Activity: Each record should be given back exactly, with none missing.

Material shown:
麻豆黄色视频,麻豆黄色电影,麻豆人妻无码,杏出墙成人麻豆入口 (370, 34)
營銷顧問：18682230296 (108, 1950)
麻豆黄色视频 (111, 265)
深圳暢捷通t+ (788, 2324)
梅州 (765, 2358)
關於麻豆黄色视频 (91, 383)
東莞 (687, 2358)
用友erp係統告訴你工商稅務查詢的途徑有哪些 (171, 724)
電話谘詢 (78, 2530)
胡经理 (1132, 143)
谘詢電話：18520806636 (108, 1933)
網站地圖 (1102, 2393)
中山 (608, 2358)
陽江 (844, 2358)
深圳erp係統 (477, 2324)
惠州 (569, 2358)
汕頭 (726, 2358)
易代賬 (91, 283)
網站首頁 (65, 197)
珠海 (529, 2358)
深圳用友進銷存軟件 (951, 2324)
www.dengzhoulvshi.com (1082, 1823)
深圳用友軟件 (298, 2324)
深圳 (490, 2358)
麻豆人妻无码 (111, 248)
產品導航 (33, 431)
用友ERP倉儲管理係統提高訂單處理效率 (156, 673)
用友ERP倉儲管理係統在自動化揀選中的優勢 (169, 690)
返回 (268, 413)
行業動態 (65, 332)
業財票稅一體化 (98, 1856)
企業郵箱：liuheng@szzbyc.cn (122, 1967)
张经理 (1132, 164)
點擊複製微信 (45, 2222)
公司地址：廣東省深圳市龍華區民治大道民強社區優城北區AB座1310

Your solution:
麻豆黄色视频,麻豆黄色电影,麻豆人妻无码,杏出墙成人麻豆入口 (370, 34)
營銷顧問：18682230296 (108, 1950)
麻豆黄色视频 (111, 265)
深圳暢捷通t+ (788, 2324)
梅州 (765, 2358)
關於麻豆黄色视频 (91, 383)
東莞 (687, 2358)
用友erp係統告訴你工商稅務查詢的途徑有哪些 (171, 724)
電話谘詢 (78, 2530)
胡经理 (1132, 143)
谘詢電話：18520806636 (108, 1933)
網站地圖 (1102, 2393)
中山 (608, 2358)
陽江 (844, 2358)
深圳erp係統 (477, 2324)
惠州 (569, 2358)
汕頭 (726, 2358)
易代賬 (91, 283)
網站首頁 (65, 197)
珠海 (529, 2358)
深圳用友進銷存軟件 (951, 2324)
www.dengzhoulvshi.com (1082, 1823)
深圳用友軟件 (298, 2324)
深圳 (490, 2358)
麻豆人妻无码 (111, 248)
產品導航 (33, 431)
用友ERP倉儲管理係統提高訂單處理效率 (156, 673)
用友ERP倉儲管理係統在自動化揀選中的優勢 (169, 690)
返回 (268, 413)
行業動態 (65, 332)
業財票稅一體化 (98, 1856)
企業郵箱：liuheng@szzbyc.cn (122, 1967)
张经理 (1132, 164)
點擊複製微信 (45, 2222)
公司地址：廣東省深圳市龍華區民治大道民強社區優城北區AB座1310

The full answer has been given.